Re: double quoted expansion question

[Bart Schaefer <schaefer@xxxxxxxxxxxxxxxx>]

On Sep 7,  2:31pm, Sebastian Stark wrote:
}
} Dear zsh users,
} 
} What I would like to understand here is why the output changes the way
} it does when I add double quotes around my expression. I would expect
} the same output as without. If anybody could shed some light please, I
} guess it's just something obvious I cannot see.

It may help to read the "Rules" subsection in the "Parameter Expansion"
section of the zsh manual.

Note that "double quoted joining" happens at step 5, before "modifiers"
[including the //* / replacement] at step 7.  Although "forced splitting"
(the s and f flags) doesn't happen until step 16, "nested substitution"
happens at step 1, so your innermost ${(f)servers} still happens before
double quoted joining is done, and it's the result of that split that is
then joined on spaces, causing //* / to do something you don't expect.

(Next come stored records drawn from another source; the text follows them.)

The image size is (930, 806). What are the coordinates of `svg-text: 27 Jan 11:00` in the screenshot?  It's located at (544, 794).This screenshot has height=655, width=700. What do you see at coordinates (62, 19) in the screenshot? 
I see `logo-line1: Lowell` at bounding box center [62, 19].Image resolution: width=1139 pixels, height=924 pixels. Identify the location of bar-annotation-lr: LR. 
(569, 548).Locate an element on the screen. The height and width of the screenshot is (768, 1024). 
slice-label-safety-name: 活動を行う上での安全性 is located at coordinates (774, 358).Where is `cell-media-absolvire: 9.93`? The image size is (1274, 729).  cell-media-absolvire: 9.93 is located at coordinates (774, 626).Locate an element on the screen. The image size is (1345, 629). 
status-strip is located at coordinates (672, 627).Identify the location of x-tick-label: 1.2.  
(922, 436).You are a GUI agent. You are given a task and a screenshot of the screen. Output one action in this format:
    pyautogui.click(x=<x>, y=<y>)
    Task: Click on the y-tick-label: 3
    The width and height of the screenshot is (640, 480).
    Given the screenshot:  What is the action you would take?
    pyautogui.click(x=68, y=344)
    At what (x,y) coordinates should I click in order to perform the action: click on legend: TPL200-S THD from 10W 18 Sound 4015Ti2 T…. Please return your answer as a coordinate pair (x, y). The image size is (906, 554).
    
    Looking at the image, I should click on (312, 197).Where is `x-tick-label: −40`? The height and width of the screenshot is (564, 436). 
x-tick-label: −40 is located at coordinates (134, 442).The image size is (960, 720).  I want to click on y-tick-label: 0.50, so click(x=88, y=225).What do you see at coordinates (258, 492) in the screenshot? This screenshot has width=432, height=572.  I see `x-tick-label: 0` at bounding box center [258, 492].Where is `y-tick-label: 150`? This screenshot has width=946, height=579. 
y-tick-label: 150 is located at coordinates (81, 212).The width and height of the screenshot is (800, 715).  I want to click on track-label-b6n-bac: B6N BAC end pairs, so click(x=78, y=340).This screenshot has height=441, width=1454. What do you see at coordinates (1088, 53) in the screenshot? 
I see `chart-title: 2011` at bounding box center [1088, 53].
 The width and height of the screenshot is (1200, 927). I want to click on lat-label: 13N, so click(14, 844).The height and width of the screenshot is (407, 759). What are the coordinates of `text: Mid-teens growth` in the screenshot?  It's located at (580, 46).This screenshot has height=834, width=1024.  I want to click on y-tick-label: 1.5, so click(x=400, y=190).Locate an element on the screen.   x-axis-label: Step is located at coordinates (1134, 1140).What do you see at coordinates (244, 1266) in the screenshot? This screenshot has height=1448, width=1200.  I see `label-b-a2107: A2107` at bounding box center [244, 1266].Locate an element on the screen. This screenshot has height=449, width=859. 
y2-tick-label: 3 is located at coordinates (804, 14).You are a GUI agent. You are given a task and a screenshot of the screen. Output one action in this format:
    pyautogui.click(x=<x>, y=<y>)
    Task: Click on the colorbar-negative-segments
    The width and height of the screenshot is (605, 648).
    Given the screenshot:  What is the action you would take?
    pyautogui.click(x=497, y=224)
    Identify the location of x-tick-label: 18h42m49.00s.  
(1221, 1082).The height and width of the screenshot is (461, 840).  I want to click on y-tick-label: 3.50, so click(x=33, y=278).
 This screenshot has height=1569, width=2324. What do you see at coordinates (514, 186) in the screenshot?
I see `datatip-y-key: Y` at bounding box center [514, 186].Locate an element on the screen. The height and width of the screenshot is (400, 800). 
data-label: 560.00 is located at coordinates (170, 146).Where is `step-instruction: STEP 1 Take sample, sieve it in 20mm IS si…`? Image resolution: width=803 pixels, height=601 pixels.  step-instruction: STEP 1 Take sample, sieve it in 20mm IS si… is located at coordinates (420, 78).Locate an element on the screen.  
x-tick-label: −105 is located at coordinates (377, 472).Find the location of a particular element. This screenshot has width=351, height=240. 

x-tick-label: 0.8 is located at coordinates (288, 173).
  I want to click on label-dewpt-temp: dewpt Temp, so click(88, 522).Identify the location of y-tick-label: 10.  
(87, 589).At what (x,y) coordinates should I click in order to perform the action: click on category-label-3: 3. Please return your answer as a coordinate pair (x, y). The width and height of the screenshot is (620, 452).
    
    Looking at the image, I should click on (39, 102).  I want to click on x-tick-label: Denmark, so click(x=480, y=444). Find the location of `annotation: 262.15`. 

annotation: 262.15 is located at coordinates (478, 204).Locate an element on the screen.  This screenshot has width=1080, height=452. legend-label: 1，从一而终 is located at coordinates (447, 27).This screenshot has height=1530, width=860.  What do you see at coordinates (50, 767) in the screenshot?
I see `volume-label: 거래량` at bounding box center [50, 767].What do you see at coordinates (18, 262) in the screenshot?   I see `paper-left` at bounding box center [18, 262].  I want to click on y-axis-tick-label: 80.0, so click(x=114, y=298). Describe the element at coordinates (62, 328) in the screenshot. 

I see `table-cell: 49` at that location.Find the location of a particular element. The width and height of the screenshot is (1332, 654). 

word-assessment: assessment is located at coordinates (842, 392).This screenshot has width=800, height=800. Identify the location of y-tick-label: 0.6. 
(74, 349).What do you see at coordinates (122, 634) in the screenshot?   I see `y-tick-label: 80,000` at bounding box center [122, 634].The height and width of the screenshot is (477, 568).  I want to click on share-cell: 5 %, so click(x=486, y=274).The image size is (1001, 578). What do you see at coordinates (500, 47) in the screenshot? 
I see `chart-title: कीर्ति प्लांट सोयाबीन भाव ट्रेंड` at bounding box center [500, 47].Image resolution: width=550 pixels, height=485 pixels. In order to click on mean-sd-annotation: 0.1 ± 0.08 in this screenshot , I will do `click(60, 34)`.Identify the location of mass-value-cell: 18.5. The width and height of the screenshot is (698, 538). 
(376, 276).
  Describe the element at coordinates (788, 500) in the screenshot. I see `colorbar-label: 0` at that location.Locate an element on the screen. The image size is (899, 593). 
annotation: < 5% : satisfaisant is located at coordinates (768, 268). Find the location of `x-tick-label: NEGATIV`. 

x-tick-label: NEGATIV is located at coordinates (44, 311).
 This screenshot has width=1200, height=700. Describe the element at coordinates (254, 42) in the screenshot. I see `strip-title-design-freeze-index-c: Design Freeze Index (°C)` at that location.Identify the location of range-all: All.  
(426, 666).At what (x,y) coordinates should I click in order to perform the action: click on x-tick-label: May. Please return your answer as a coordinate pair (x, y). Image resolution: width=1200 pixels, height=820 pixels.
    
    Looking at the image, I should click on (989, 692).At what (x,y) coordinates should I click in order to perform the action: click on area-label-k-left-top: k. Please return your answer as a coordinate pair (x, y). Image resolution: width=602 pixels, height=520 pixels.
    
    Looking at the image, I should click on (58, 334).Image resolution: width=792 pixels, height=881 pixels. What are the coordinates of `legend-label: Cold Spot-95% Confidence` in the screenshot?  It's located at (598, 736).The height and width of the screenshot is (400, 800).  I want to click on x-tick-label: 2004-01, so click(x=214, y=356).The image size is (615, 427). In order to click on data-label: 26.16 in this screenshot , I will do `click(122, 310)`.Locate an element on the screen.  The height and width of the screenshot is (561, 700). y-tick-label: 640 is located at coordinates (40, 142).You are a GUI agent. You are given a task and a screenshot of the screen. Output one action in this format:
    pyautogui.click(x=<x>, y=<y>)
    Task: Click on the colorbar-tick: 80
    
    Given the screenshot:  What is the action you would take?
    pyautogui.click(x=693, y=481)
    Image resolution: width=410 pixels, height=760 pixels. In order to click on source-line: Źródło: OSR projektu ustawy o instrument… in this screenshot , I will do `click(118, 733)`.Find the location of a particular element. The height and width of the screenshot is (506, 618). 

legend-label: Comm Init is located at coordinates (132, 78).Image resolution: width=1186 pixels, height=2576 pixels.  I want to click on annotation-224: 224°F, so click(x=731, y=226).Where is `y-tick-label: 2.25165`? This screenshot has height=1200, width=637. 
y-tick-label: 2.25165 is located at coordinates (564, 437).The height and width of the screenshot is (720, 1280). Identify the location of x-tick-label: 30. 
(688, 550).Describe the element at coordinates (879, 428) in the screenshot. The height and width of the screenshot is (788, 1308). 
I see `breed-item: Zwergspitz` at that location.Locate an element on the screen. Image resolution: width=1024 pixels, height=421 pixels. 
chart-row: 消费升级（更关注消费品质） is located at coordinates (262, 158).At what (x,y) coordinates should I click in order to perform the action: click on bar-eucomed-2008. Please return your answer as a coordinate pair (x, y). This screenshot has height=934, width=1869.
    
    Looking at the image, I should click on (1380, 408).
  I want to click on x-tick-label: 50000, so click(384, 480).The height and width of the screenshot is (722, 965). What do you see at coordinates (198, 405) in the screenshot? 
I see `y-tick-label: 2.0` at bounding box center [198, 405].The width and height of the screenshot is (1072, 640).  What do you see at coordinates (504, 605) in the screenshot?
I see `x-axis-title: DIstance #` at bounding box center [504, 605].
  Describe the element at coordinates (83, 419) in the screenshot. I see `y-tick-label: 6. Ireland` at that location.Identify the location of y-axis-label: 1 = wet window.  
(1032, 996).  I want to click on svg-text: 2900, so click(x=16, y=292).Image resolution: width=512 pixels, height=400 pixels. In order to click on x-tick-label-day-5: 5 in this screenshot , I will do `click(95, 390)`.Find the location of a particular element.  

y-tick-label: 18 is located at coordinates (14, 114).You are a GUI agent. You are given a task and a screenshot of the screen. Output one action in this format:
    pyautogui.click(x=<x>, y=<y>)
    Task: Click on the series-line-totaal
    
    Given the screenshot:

So what you need to do is tell zsh not to join that array, which you do
by adding the @ flag at the nesting level where the join would happen:

    print "${(s:,:uo)${(j:,:)${(@)${(f)servers}//* /}}}"

Also note that "forced joining" (the j flag) is applied at step 5 when
the substitution is in double quotes, but not until step 10 when unquoted.
That matters here only to explain why you need only one @ flag.

BTW, you don't need // there; there is only one space in each array
element after ${(f)servers}, so ${(@)${(f)servers}/* /}} is enough.